Like the Palestinian Authority, these Zionist leftists fear the death of the two-state dream. But can something die if it never lived? Their Palestine and that of the Palestinian Authority (PA) does not have space for refugees and their right of return.
Workers use tools to break parts of a building, damaged by last month's Israeli bombardment of the Gaza Strip — Photo: Majdi Fathi/NurPhoto/ZUMA Press
May 14, 2018:Refugees in Gaza approach the fence that separates them from the forbidden part of Palestine, between it and them the distance of a stone's throw and the sniper's bullet. Their chants are an attempt to remind the land of its owners before their bodies are pierced by lead. Their Palestine extends from the river to the sea. They turned out and gave their lives for the right of return, not because the US embassy was moved from one city in occupied Palestine to another. It's the same sky over Sheikh Muwannis, Manshiya, and Jerusalem; the sea in Gaza and Yafa is the same sea.
June 2020:Benjamin Netanyahu is on the verge of formally annexing the Jewish settlements in the Jordan Valley. Palestinian and international human rights organizations appeal to the European Union to stop what they call an unprecedented development. The PA raises the alarm and Israeli intelligence agencies warn of possible unrest. But it is only the officials hunkered down in the PA headquarters in the statelet of Ramallah who are troubled. They, along with liberal Zionists, worried about Israel's reputation, while the Europeans clung to the two-state myth and the directors of NGOs scrambled to meet in their digital conference halls of Zoom. Netanyahu suspends the formal annexation. But the de facto annexation marches on, implemented through mass home demolitions, daily army and settler attacks on Palestinian farmers, military orders, and plans to build new bypass roads. All of this is routine. No cause for undue concern, it doesn't merit newspaper headlines and doesn't change the rules of the game. It allows the fiction of "Israel proper" to persist.
Why didn't Palestinians rise up against formal annexation or the relocation of the embassy? Some people attributed it to a deep despair among Palestinians, their sense of powerlessness and futility after decades of losing battles and hijacked intifadas. Others said it was because the Palestinian cause is dead, forsaken by its champions. This explanation is appealing to the proponents of normalization. How can they be asked to care about a cause that has been abandoned by its own people?

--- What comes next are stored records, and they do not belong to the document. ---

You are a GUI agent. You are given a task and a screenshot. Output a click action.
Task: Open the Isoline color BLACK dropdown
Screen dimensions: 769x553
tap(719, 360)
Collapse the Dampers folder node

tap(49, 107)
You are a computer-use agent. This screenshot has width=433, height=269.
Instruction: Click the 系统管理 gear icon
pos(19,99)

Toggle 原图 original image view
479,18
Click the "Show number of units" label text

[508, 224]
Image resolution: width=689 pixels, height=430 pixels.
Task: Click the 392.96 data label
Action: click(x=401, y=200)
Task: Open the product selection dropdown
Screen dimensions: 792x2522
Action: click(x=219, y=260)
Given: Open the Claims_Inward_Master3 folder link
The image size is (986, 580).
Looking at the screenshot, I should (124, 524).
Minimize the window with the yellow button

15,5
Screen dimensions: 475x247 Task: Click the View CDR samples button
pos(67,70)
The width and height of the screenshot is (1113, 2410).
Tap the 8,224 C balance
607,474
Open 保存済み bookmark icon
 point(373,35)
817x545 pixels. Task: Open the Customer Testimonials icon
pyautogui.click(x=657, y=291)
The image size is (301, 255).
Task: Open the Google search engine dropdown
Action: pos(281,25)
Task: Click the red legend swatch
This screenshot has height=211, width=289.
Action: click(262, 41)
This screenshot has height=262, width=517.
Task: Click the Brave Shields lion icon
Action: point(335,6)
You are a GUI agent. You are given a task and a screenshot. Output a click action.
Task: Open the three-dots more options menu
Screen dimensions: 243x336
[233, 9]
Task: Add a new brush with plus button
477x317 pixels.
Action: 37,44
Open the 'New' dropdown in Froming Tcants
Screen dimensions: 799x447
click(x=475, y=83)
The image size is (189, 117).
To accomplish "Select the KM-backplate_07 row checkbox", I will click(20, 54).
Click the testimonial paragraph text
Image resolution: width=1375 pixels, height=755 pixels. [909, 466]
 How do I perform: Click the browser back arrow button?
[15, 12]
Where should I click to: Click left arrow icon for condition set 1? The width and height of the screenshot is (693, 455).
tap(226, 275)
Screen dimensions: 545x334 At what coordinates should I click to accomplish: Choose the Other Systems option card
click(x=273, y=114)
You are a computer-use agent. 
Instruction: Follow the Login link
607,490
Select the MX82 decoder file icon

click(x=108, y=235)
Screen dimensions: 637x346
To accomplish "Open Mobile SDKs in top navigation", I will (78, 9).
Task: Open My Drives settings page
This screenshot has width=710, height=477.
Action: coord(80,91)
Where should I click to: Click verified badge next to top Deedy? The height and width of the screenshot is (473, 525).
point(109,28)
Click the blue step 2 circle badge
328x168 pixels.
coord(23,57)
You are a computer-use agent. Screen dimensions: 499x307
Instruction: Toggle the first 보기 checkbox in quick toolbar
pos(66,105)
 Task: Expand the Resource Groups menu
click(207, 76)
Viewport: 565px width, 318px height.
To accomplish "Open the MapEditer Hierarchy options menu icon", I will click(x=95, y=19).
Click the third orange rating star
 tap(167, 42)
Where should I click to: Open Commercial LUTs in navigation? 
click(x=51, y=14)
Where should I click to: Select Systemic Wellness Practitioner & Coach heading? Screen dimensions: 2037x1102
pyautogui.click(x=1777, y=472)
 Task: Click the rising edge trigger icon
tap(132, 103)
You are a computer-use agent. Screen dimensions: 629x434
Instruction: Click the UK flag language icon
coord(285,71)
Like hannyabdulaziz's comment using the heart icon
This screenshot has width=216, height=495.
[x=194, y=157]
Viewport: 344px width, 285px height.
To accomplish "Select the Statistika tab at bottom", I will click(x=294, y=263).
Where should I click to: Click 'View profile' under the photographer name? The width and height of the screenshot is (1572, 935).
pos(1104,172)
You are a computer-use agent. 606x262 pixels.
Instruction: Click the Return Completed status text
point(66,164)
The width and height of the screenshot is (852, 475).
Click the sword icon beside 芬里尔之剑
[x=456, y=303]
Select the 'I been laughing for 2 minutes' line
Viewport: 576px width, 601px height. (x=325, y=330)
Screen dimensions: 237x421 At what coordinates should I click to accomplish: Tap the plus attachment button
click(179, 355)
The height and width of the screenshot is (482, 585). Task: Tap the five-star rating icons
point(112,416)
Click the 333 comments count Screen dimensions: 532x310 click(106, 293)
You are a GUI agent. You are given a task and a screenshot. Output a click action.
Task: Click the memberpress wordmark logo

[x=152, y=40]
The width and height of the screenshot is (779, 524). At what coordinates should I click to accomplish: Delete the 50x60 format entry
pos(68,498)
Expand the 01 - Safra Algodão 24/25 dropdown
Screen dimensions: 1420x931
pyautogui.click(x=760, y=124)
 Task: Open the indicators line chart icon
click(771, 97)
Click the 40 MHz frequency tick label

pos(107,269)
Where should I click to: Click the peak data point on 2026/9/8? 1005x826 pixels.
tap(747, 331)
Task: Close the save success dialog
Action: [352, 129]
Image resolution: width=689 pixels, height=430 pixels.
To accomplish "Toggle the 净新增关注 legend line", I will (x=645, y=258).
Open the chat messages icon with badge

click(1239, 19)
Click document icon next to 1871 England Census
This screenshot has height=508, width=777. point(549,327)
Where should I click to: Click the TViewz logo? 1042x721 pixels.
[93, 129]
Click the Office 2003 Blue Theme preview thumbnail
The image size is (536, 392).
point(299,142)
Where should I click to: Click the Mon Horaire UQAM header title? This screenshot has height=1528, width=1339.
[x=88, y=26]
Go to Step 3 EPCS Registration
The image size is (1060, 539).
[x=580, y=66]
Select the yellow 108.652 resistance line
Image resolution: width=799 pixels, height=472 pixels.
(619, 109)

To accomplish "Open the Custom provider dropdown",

But Palestinians' refusal to respond to the PA's appeals tells us more about that authority's failure to mobilize the public. Palestinians are not automatons that turn on with the press of a button and fall silent with a kick.
At the time, some people spoke of the mounting anger and daily acts of silent resistance as leading to a possible explosion. Talk about everyday resistance that precedes an uprising may seem like a form of consolation or a grasp at hope, but recent years have given us two examples of activism in Jerusalem that show the city has not yet lost its capacity to stand up. We recall that Jerusalem rose up after settlers set young Mohammed Abu Khdeir on fire in Shuafat in 2014, when neighborhoods and towns in Jerusalem slipped the occupation's leash. We remember the popular resistance during the 2014 war, which reached its peak on Laylat al-Qadr at Al-Aqsa Mosque, when demonstrators and worshippers turned it into a night of clashes with police occupation forces, taking revenge for the blood spilled in Gaza.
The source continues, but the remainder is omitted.